She attracted attention not so much because of the qualities of her features but rather because of the naturalness and grace with which her expression moved.

With 'not' added:

She attracted attention not so much not because of the qualities of her features but rather because of the naturalness and grace with which her expression moved.

Source: it is a sentence quoted from much acclaimed Murakami Haruki's novel <1Q84>.
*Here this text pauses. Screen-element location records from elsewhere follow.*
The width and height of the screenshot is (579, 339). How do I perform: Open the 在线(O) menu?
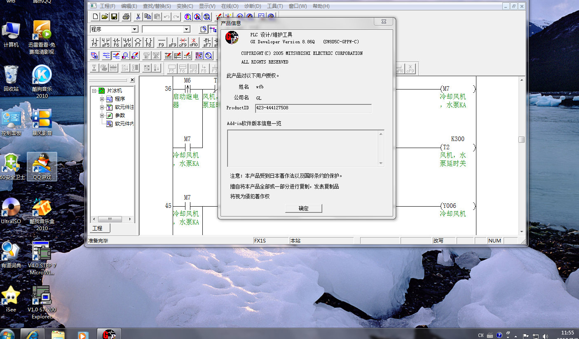[x=230, y=6]
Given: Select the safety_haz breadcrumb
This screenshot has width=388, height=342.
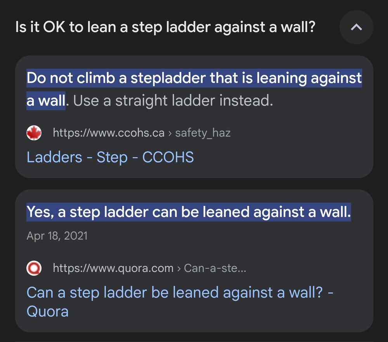Looking at the screenshot, I should [x=203, y=132].
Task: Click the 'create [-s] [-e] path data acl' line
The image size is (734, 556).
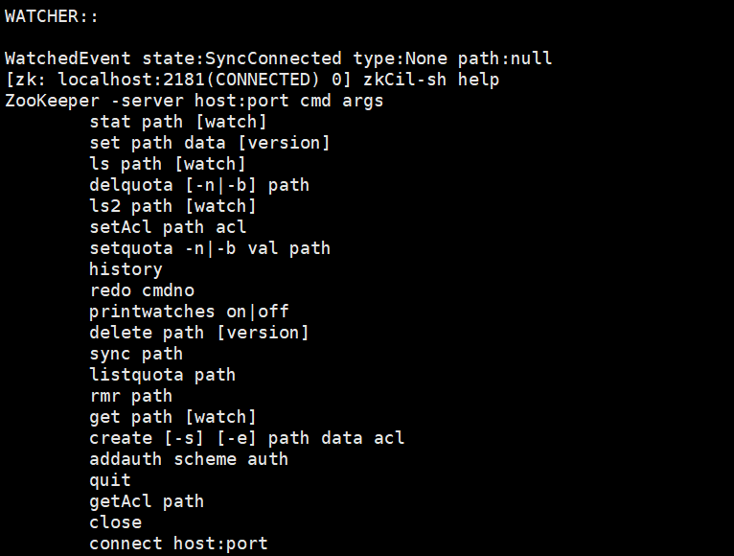Action: click(246, 437)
Here is the whole paragraph:

A detailed examination of her face from the front would reveal that the size and shape of her ears were significantly different, the left one much bigger and malformed. No one ever noticed this, however, because her hair nearly always covered her ears. Her lips formed a tight straight line, suggesting that she was not easily approachable. Also contributing to this impression were her small, narrow nose, somewhat protruding cheekbones, broad forehead, and long, straight eyebrows. All of these were arranged to sit in a pleasing oval shape, however, and while tastes differ, few would object to calling her a beautiful woman. The one problem with her face was its extreme paucity of expression. Her firmly closed lips only formed a smile when absolutely necessary. Her eyes had the cool, vigilant stare of a superior deck officer. Thanks to these features, no one ever had a vivid impression of her face. She attracted attention not so much because of the qualities of her features but rather because of the naturalness and grace with which her expression moved. In that sense, Aomame resembled an insect skilled at biological mimicry. What she most wanted was to blend in with her background by changing color and shape, to remain inconspicuous and not easily remembered. This was how she had protected herself since childhood.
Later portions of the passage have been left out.